Among all available renewable energy sources, wind micro-grids are small and scalable; hence they can be easily integrated into the micro-grid as a power generator.We used wind micro-grids due to their scalable capability. This type of micro-grid generated power can be used to tap into the wind as a valuable resource to produce energy while guaranteeing future environmental sustainability. After looking into the current problems with the traditional grid lines, we noted that the system overlooks consumer safety. This occurs in weather-related destruction of the lines, leading to fire outbreaks. This happens especially in regions with irregular wind patterns, e.g., the coastal terrains. Current strategies by the regional electricity are to cutoff the power supply during such events to prevent the fires. This may be preventive, but it halts many economic activities that rely on electricity. Our proposed micro-grid could be used in these regions independently or as a supportive structure to the traditional electricity because it involves harvesting and storage of power that can ensure the economic impact of power outages is lessened.
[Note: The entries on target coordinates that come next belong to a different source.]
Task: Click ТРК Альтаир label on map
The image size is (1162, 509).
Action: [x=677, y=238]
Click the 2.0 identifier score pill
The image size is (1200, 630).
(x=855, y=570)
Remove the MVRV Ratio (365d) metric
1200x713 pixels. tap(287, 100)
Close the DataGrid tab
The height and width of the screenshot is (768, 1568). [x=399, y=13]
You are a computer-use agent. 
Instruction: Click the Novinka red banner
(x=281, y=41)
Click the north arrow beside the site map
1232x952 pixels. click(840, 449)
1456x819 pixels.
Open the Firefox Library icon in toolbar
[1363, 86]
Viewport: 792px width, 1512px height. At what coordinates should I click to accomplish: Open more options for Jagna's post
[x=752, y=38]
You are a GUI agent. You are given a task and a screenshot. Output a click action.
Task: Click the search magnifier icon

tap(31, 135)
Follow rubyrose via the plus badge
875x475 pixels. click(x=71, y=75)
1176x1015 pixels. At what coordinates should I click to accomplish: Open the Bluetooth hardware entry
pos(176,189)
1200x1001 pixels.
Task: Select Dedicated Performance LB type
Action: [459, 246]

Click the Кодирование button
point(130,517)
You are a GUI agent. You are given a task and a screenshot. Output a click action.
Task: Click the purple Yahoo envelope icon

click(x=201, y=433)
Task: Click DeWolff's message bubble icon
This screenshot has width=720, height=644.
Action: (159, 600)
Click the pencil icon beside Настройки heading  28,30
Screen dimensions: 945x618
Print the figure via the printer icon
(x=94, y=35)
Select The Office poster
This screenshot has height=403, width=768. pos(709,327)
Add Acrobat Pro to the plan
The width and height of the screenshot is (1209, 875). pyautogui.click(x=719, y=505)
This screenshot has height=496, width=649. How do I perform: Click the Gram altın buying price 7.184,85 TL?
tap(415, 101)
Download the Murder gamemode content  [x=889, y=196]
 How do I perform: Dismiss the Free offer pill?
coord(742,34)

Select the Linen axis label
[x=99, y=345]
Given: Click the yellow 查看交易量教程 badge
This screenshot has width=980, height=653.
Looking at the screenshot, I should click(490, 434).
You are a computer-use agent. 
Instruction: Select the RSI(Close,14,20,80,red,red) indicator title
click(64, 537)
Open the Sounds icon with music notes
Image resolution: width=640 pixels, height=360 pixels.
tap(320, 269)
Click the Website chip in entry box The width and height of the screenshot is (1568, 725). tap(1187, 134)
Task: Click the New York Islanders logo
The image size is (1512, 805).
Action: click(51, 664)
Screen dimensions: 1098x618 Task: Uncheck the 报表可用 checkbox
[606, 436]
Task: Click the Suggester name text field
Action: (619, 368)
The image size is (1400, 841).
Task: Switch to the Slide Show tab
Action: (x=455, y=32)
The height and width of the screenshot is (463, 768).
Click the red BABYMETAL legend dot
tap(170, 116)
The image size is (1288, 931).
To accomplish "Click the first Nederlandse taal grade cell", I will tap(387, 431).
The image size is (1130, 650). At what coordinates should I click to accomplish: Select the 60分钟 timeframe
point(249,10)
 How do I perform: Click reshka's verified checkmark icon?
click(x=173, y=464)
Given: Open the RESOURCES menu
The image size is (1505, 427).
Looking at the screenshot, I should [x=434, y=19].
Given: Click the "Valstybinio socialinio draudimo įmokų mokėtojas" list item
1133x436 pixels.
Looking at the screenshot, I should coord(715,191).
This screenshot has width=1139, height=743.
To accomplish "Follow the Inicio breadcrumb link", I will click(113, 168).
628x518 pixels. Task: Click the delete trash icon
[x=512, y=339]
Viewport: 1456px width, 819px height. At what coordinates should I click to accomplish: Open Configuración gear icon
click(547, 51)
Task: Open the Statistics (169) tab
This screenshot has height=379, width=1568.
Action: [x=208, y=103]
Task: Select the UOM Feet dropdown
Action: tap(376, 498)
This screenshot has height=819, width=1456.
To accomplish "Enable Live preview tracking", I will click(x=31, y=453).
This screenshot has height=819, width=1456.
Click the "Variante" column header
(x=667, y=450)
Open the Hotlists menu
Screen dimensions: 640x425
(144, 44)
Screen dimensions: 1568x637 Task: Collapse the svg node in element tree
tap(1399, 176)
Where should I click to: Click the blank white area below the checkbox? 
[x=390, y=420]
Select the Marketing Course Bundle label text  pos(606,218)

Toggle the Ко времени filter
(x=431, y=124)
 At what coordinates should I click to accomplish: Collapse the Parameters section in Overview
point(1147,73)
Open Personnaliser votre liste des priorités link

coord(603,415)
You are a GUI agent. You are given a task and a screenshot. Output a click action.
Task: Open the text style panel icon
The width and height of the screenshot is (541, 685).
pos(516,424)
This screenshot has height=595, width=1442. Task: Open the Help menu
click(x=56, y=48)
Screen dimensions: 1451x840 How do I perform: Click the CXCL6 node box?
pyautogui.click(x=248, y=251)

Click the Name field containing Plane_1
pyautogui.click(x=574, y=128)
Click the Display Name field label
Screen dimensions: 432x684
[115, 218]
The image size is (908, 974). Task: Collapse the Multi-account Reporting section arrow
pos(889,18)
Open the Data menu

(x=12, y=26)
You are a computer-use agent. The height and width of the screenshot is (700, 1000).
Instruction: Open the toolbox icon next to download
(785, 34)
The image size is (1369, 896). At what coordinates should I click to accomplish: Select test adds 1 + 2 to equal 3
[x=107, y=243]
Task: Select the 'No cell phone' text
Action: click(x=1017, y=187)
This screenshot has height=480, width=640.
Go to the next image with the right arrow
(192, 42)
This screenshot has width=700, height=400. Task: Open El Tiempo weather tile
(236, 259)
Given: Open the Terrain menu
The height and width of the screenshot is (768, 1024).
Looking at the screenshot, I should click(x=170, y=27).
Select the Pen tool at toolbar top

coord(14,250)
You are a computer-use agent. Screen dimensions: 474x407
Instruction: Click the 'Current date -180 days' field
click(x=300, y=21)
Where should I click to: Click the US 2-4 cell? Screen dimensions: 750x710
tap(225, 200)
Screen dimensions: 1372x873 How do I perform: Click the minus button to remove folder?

Although the initial installation of micro-grid architecture may be costly, the potential long-term benefits are high. While operating under a limited budget, the initial installation can be done under the current traditional grid architecture and configured in a way that the two systems can complement each other through the “island mode” of the micro-grid.

From the analysis of this project, it is evident that micro-grids provide an alternative to the centralized power system. Their ability to work independently from the centralized grid makes them resilient, flexible, and competitive. Although the micro-grids use batteries that most of the time use fossil fuels, the level of pollution that they may cause is considerably smaller than that of systems that run on pure fossil fuels. Due to the energy source being natural, the overall cost of electricity is also bound to reduce. The functional ability of micro-grids to be used as complements to the larger grid may have them function during emergencies to provide basic government functions and essential services. This increases the stability of the centralized electrical grid. Although micro-grids have many advantages, the topic sparks conflicts between the national and local governments in terms of management.”